#### [TAREFA ESCRITA A]
Extraia do texto sobre Padilha e o mecanismo o trecho entre "O personagem Rufo, o" e "ordem no grito?", com os dois incluídos.

─── TEXTO EXTRAÍDO

O personagem Rufo, o outsider do mecanismo, é aquele que, por ter a coragem de enfrentar o mecanismo, pode ser meio louco e usar qualquer método para combatê-lo. Inclusive a violência, a intimidação, o micro-terrorismo. Se for pra combater o mecanismo, vale – e nada mais simbólico que combater o mecanismo usando a violência. Depois de oito episódios que me causaram náusea, me pergunto: o que mais vale, além da força policial, para combater o mecanismo? Uma ditadura militar? Um outsider alucinado, com porte de arma, que finge ser de fora da política e promete colocar a casa em ordem no grito?
Padilha se inspira livremente em fatos reais para narrar a novela política que o Brasil inteiro acompanha há anos e se dá a liberdade de criar um personagem central para a trama que não existe. Se permite colocar a frase que explica e legitima o impeachment na boca do ex-presidente Lula. Porque pra Padilha é tudo farinha do mesmo saco, estão todos presos no mecanismo, então não interessa quem disse o que. Interessa mostrar como é o mecanismo.
No mecanismo dele, o escândalo do Banestado acontece no governo do PT. E a investigação não vai adiante porque o MP comete “um erro” – quando na verdade o governo FHC pagou por uma operação abafa. Mas nada disso importa. “É livremente inspirado em fatos reais”. E se precisar ser desonesto pra caber na tese do diretor, não tem problema. A desonestidade é sempre dos outros. Não do diretor. Ele não está roubando. Ele está fazendo cinema como um verdadeiro herói, alguém que tem a coragem de filmar, revelar e, portanto, combater o mecanismo. Seus métodos, assim como os do Rufo, não importam. Mentir, distorcer, caluniar. Tá de boa porque a causa é nobre e maior: combater o mecanismo. Já vimos este filme na realidade e ele não acaba bem. Acaba em totalitarismo, seja de esquerda ou de direita.

──────
─── DADOS DO EXERCÍCIO

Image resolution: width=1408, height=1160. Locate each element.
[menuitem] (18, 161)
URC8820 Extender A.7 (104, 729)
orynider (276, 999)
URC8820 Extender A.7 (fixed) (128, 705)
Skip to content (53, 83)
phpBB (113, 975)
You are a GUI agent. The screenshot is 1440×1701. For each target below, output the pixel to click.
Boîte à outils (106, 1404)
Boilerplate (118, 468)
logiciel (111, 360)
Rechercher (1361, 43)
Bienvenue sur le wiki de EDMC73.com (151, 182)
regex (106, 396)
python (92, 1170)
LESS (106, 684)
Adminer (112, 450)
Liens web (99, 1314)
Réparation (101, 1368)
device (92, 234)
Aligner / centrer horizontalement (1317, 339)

──────

#### [TAREFA ESCRITA B]
Copie sem nenhuma mudança as linhas das entradas que vão da linha com "phpBB (113, 975)" até a última linha das entradas, incluindo as duas pontas.

#### [RESPOSTA ESCRITA A]
O personagem Rufo, o outsider do mecanismo, é aquele que, por ter a coragem de enfrentar o mecanismo, pode ser meio louco e usar qualquer método para combatê-lo. Inclusive a violência, a intimidação, o micro-terrorismo. Se for pra combater o mecanismo, vale – e nada mais simbólico que combater o mecanismo usando a violência. Depois de oito episódios que me causaram náusea, me pergunto: o que mais vale, além da força policial, para combater o mecanismo? Uma ditadura militar? Um outsider alucinado, com porte de arma, que finge ser de fora da política e promete colocar a casa em ordem no grito?

#### [RESPOSTA ESCRITA B]
phpBB (113, 975)
You are a GUI agent. The screenshot is 1440×1701. For each target below, output the pixel to click.
Boîte à outils (106, 1404)
Boilerplate (118, 468)
logiciel (111, 360)
Rechercher (1361, 43)
Bienvenue sur le wiki de EDMC73.com (151, 182)
regex (106, 396)
python (92, 1170)
LESS (106, 684)
Adminer (112, 450)
Liens web (99, 1314)
Réparation (101, 1368)
device (92, 234)
Aligner / centrer horizontalement (1317, 339)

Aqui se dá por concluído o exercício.